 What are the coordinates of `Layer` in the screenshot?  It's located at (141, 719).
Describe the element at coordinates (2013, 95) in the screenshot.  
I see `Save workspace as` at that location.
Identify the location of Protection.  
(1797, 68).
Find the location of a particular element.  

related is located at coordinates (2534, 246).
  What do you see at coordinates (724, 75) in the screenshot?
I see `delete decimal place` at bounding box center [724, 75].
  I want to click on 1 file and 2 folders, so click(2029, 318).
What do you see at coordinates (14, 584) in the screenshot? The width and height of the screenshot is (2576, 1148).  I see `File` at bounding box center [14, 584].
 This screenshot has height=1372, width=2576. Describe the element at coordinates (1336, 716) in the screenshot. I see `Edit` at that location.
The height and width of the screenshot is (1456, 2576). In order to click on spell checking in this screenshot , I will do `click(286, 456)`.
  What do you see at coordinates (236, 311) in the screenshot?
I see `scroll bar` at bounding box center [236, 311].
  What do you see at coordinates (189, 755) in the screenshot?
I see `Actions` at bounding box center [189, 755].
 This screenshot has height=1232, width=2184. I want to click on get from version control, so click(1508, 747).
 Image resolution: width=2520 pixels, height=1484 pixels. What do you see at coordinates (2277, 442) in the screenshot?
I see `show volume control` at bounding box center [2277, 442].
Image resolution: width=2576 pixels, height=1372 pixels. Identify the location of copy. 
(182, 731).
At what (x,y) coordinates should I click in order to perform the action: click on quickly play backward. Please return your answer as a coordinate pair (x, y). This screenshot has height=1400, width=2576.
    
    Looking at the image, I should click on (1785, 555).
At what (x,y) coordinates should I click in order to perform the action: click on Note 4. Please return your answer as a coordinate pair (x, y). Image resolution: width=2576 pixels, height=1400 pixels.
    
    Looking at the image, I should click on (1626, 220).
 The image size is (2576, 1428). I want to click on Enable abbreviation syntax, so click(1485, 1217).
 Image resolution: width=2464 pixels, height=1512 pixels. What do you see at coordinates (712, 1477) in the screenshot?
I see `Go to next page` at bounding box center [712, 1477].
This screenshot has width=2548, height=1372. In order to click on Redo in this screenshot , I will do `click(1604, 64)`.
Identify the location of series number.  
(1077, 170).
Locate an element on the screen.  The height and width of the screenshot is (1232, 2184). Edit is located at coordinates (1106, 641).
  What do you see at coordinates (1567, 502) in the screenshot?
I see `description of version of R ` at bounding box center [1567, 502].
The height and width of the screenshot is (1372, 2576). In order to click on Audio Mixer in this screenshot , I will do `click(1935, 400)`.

## Exercise brief
Convert the lines above into a JSON list of strings, with one string for each line and no blank lines.

## Solved problem
[
  " What are the coordinates of `Layer` in the screenshot?  It's located at (141, 719).",
  "Describe the element at coordinates (2013, 95) in the screenshot.  ",
  "I see `Save workspace as` at that location.",
  "Identify the location of Protection.  ",
  "(1797, 68).",
  "Find the location of a particular element.  ",
  "related is located at coordinates (2534, 246).",
  "  What do you see at coordinates (724, 75) in the screenshot?",
  "I see `delete decimal place` at bounding box center [724, 75].",
  "  I want to click on 1 file and 2 folders, so click(2029, 318).",
  "What do you see at coordinates (14, 584) in the screenshot? The width and height of the screenshot is (2576, 1148).  I see `File` at bounding box center [14, 584].",
  " This screenshot has height=1372, width=2576. Describe the element at coordinates (1336, 716) in the screenshot. I see `Edit` at that location.",
  "The height and width of the screenshot is (1456, 2576). In order to click on spell checking in this screenshot , I will do `click(286, 456)`.",
  "  What do you see at coordinates (236, 311) in the screenshot?",
  "I see `scroll bar` at bounding box center [236, 311].",
  "  What do you see at coordinates (189, 755) in the screenshot?",
  "I see `Actions` at bounding box center [189, 755].",
  " This screenshot has height=1232, width=2184. I want to click on get from version control, so click(1508, 747).",
  " Image resolution: width=2520 pixels, height=1484 pixels. What do you see at coordinates (2277, 442) in the screenshot?",
  "I see `show volume control` at bounding box center [2277, 442].",
  "Image resolution: width=2576 pixels, height=1372 pixels. Identify the location of copy. ",
  "(182, 731).",
  "At what (x,y) coordinates should I click in order to perform the action: click on quickly play backward. Please return your answer as a coordinate pair (x, y). This screenshot has height=1400, width=2576.",
  "    Looking at the image, I should click on (1785, 555).",
  "At what (x,y) coordinates should I click in order to perform the action: click on Note 4. Please return your answer as a coordinate pair (x, y). Image resolution: width=2576 pixels, height=1400 pixels.",
  "    Looking at the image, I should click on (1626, 220).",
  " The image size is (2576, 1428). I want to click on Enable abbreviation syntax, so click(1485, 1217).",
  " Image resolution: width=2464 pixels, height=1512 pixels. What do you see at coordinates (712, 1477) in the screenshot?",
  "I see `Go to next page` at bounding box center [712, 1477].",
  "This screenshot has width=2548, height=1372. In order to click on Redo in this screenshot , I will do `click(1604, 64)`.",
  "Identify the location of series number.  ",
  "(1077, 170).",
  "Locate an element on the screen.  The height and width of the screenshot is (1232, 2184). Edit is located at coordinates (1106, 641).",
  "  What do you see at coordinates (1567, 502) in the screenshot?",
  "I see `description of version of R ` at bounding box center [1567, 502].",
  "The height and width of the screenshot is (1372, 2576). In order to click on Audio Mixer in this screenshot , I will do `click(1935, 400)`."
]